Between the first storm (most snow in 24 hrs) and the second one, when it snowed I guess for three days, I took my driving test. All I did was fail to get stuck and I passed."


We heard from a man on the Seacoast who lived in Ohio at the time of the Blizzard, and he says the storm "has a very different meaning to Midwesterners than it does to New Englanders... The New England blizzard had heavier snow; the Midwest blizzard had higher winds and lower temperatures. Where I lived, the snowfall was amplified; our town, on the shore of Lake Erie, was the first thing the winds hit after picking up an entire lake's worth of snow, as there was nothing between us and Canada but some 50 miles of frozen lake. The drifts were enormous; I remember walking along on the crust, seeing a small pipe sticking up out of the surface, and realizing that this was the very top of the vent stack, the highest part of the building I worked in at the local marina.

"We moved everybody into one room, lit a fire in the fireplace, and camped out. The water in our aquarium froze over on top... but oddly enough, one fish survived. The dog's water dish froze over, and had to be moved into the room with the fire.

"We did not leave the house at all for two days, then explored the neighborhood to see how our friends were doing, and to shovel the accumulated snow from our roofs. No ladders were needed to reach roofs--we simply walked up the drifts. At one house, we arrived just as the owner was about to take an chainsaw to her kitchen furniture, to burn it for heat; she thought that the neighborhood had been evacuated, that she had been left behind, and that she would likely die."
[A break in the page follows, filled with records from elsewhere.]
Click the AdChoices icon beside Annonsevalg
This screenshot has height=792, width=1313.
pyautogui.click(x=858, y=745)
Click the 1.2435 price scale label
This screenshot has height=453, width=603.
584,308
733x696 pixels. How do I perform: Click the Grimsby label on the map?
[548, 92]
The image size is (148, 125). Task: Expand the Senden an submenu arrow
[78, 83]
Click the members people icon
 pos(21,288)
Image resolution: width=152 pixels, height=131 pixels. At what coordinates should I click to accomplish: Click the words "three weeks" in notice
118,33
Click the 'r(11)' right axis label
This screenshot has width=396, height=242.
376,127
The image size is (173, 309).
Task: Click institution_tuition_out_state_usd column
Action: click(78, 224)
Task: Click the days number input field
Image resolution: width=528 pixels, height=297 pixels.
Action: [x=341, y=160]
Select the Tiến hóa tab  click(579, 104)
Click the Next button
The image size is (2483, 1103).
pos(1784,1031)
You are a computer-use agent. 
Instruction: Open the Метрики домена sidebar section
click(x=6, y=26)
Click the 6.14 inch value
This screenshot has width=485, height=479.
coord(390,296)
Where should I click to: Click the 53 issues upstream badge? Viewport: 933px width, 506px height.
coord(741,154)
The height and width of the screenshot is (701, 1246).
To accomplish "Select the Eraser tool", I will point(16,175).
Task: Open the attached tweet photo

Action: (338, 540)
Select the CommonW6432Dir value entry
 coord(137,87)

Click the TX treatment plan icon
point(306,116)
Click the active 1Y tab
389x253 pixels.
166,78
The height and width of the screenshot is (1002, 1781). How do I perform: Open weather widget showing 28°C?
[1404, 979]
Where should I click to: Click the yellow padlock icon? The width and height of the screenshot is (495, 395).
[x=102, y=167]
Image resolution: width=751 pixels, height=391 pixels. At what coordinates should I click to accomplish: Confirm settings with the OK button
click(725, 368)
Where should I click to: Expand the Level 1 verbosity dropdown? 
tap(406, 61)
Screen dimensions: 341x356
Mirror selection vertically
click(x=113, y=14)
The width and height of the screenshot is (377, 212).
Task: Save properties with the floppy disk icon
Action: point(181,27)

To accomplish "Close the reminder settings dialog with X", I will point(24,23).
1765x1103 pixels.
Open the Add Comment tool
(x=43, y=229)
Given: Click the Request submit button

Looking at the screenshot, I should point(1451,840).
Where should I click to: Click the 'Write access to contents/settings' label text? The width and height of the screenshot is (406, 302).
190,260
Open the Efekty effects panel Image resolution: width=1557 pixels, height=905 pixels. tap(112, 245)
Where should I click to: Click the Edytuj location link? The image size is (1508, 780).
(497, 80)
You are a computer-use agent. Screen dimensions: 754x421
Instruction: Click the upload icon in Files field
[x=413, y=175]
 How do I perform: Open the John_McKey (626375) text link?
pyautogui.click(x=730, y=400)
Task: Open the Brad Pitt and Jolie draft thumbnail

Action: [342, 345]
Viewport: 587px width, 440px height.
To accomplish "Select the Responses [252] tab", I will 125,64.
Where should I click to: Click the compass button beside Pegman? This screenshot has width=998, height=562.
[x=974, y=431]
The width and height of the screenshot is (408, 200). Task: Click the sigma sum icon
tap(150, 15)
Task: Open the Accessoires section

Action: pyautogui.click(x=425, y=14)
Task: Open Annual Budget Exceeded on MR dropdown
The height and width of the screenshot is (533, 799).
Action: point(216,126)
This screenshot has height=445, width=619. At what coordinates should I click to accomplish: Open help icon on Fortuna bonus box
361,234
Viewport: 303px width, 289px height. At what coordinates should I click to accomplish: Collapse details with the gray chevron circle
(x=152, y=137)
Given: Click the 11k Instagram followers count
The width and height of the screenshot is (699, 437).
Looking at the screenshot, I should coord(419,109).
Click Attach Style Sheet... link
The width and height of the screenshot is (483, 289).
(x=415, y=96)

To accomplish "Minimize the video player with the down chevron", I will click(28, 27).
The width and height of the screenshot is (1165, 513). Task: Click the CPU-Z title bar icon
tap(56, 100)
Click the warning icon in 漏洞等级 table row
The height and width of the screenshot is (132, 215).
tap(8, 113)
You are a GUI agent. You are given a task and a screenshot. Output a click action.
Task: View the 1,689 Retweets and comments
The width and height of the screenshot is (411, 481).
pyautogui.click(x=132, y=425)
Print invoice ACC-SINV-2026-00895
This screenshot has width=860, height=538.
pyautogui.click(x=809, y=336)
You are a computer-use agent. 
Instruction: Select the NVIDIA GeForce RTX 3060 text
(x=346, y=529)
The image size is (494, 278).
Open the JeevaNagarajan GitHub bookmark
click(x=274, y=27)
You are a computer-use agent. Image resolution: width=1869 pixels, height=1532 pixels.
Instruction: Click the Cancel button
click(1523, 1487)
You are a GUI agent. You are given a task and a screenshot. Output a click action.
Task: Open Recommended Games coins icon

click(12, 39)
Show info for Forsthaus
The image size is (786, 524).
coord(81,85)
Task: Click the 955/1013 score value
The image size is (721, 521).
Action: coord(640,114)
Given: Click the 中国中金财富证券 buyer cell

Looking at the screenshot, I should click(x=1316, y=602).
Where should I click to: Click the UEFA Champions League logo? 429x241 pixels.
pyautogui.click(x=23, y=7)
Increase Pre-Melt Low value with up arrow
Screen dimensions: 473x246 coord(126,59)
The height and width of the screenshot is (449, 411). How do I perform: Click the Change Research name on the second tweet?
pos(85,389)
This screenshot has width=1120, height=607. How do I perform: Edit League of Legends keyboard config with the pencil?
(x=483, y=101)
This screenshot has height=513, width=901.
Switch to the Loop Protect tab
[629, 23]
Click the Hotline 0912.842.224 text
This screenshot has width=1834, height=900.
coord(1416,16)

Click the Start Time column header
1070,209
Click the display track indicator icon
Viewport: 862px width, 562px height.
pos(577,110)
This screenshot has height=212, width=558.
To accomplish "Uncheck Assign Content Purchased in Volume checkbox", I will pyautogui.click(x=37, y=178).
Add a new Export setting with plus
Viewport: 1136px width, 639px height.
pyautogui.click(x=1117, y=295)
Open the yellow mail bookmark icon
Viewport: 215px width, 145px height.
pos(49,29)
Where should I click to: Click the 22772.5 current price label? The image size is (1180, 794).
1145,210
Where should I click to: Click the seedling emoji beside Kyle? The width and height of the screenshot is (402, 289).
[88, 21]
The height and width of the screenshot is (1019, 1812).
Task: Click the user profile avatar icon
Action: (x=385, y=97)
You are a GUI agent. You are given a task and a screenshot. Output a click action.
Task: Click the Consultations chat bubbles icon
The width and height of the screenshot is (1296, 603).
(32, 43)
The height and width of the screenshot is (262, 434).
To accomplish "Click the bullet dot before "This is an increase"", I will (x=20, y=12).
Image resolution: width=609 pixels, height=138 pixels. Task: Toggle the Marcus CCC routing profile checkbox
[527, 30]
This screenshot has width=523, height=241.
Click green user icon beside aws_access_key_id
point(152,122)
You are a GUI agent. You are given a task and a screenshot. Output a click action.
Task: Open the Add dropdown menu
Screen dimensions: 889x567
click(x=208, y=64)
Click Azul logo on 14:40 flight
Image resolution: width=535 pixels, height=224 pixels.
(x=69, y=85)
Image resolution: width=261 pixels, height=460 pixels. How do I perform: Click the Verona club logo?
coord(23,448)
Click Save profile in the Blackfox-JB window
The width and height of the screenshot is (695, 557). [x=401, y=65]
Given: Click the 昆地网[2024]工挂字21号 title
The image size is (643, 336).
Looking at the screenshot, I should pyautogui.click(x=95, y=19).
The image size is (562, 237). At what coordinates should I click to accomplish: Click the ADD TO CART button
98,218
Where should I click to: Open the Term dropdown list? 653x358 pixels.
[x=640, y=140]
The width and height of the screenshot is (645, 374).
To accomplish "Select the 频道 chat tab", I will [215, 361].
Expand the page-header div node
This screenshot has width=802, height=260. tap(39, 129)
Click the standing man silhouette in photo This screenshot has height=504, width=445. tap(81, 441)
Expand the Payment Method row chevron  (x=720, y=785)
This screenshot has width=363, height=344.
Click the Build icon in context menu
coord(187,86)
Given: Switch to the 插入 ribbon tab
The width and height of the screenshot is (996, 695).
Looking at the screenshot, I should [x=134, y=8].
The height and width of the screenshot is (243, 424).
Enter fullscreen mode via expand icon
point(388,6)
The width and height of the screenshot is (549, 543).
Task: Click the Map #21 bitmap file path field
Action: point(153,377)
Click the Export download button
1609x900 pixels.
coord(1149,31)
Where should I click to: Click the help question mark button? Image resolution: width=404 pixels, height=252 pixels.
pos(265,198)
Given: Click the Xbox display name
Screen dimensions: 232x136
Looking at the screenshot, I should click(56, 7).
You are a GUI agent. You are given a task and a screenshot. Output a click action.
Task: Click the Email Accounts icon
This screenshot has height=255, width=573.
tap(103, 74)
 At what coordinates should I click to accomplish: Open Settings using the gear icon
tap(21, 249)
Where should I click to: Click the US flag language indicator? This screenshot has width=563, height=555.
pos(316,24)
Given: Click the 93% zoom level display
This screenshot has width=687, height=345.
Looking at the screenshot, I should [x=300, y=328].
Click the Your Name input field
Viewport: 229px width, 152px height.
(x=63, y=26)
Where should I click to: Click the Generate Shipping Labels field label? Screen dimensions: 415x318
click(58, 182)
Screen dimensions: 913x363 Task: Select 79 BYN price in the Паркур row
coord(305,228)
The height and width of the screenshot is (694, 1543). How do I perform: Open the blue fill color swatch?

And Sandy Richardson of Westmoreland, living in Keene in 1978, says the blizzard came at a particularly inopportune time for her: "I was 8 months pregnant with my first child and we were to visit my mother in Lowell, Mass that week-end. I called Mom to cancel as the snow was deep in drifts around our house. [She] said 'You must come!' I said 'Mom, be serious! I'm 8 months pregnant!' She replied 'And I have 30 guests coming for your 'surprise' baby shower.' We did make that drive ... it took over 3 hours. My baby shower was lovely even though we had to enter the walkway to my Mom's through a tunnel that had been dug through the snowbank. My son was born on March 27, 1978."